--- MATERIAL PROVIDED Enclosed Below ---

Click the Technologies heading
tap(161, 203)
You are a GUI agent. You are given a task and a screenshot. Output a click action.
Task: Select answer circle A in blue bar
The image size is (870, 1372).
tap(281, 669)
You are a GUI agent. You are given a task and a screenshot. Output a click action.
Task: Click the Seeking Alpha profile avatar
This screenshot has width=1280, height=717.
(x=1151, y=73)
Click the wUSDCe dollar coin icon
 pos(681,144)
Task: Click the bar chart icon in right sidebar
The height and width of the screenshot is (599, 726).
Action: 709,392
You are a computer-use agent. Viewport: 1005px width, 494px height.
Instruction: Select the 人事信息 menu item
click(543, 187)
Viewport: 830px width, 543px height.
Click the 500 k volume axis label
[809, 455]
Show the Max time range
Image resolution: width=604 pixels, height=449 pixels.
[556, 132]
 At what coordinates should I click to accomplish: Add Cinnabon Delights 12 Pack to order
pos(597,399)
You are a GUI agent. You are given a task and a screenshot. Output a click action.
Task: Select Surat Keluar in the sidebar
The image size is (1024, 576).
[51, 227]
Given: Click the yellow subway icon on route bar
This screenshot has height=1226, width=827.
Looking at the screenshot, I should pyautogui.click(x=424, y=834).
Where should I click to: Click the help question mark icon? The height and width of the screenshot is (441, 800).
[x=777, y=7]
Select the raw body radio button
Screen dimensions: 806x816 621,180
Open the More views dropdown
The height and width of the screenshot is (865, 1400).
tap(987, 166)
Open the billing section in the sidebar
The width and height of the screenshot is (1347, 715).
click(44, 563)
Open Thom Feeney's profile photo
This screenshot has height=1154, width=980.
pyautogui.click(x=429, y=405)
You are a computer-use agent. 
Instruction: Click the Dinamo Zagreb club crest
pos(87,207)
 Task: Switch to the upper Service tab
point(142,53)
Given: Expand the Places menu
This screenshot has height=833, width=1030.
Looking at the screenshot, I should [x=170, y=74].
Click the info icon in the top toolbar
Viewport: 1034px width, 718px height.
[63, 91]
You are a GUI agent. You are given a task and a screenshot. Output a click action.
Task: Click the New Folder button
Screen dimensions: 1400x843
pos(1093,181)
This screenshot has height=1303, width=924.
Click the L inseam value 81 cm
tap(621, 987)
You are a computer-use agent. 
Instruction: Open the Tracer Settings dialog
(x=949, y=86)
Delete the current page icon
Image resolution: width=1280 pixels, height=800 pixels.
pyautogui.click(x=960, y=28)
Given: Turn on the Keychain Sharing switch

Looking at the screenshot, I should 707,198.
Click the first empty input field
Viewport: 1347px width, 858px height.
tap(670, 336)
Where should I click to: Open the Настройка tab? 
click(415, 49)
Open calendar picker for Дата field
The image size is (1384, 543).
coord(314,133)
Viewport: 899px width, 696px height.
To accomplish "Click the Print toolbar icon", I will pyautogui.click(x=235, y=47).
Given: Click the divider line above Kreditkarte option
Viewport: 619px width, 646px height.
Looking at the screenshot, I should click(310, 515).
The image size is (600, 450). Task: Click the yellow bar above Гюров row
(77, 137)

--- End of Enclosed MATERIAL PROVIDED ---

* [ASSIGNMENT]:
Among the entries, find every line holding "toolbar" and return it.

* [EXERCISE ANSWER]:
Click the info icon in the top toolbar
To accomplish "Click the Print toolbar icon", I will pyautogui.click(x=235, y=47).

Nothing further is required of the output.